= AIM OF THE EXERCISE =
Convert every line of the entries below into a JSON list of strings, one string per line, leaving out blank lines.

= SOURCE RECORDS =
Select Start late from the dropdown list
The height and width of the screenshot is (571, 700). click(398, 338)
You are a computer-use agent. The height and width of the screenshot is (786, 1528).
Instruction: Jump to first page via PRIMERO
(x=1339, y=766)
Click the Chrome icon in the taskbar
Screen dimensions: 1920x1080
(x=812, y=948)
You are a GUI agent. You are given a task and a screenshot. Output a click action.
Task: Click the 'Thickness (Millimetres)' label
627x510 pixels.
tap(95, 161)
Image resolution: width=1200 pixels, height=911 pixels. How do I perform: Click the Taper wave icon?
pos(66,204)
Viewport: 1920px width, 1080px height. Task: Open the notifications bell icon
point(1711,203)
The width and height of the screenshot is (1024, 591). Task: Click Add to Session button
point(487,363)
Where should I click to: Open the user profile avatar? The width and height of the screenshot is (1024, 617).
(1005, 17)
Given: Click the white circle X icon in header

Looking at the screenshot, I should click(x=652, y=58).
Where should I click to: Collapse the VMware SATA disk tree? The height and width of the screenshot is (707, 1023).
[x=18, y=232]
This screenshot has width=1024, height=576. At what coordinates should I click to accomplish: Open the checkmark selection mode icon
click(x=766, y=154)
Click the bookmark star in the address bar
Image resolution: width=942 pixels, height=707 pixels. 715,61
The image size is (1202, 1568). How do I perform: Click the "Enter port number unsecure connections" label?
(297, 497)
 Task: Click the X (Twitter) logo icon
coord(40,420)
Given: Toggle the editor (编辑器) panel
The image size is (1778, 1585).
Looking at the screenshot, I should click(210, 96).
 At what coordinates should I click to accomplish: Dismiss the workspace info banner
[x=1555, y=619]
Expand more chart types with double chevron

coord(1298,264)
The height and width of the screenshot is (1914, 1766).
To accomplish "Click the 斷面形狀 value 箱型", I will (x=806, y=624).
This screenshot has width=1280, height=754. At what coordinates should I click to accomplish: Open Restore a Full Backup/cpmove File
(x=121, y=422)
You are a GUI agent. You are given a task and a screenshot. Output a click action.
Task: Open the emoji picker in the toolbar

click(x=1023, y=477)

= COMPLETED TASK =
[
  "Select Start late from the dropdown list",
  "The height and width of the screenshot is (571, 700). click(398, 338)",
  "You are a computer-use agent. The height and width of the screenshot is (786, 1528).",
  "Instruction: Jump to first page via PRIMERO",
  "(x=1339, y=766)",
  "Click the Chrome icon in the taskbar",
  "Screen dimensions: 1920x1080",
  "(x=812, y=948)",
  "You are a GUI agent. You are given a task and a screenshot. Output a click action.",
  "Task: Click the 'Thickness (Millimetres)' label",
  "627x510 pixels.",
  "tap(95, 161)",
  "Image resolution: width=1200 pixels, height=911 pixels. How do I perform: Click the Taper wave icon?",
  "pos(66,204)",
  "Viewport: 1920px width, 1080px height. Task: Open the notifications bell icon",
  "point(1711,203)",
  "The width and height of the screenshot is (1024, 591). Task: Click Add to Session button",
  "point(487,363)",
  "Where should I click to: Open the user profile avatar? The width and height of the screenshot is (1024, 617).",
  "(1005, 17)",
  "Given: Click the white circle X icon in header",
  "Looking at the screenshot, I should click(x=652, y=58).",
  "Where should I click to: Collapse the VMware SATA disk tree? The height and width of the screenshot is (707, 1023).",
  "[x=18, y=232]",
  "This screenshot has width=1024, height=576. At what coordinates should I click to accomplish: Open the checkmark selection mode icon",
  "click(x=766, y=154)",
  "Click the bookmark star in the address bar",
  "Image resolution: width=942 pixels, height=707 pixels. 715,61",
  "The image size is (1202, 1568). How do I perform: Click the \"Enter port number unsecure connections\" label?",
  "(297, 497)",
  " Task: Click the X (Twitter) logo icon",
  "coord(40,420)",
  "Given: Toggle the editor (编辑器) panel",
  "The image size is (1778, 1585).",
  "Looking at the screenshot, I should click(210, 96).",
  " At what coordinates should I click to accomplish: Dismiss the workspace info banner",
  "[x=1555, y=619]",
  "Expand more chart types with double chevron",
  "coord(1298,264)",
  "The height and width of the screenshot is (1914, 1766).",
  "To accomplish \"Click the 斷面形狀 value 箱型\", I will (x=806, y=624).",
  "This screenshot has width=1280, height=754. At what coordinates should I click to accomplish: Open Restore a Full Backup/cpmove File",
  "(x=121, y=422)",
  "You are a GUI agent. You are given a task and a screenshot. Output a click action.",
  "Task: Open the emoji picker in the toolbar",
  "click(x=1023, y=477)"
]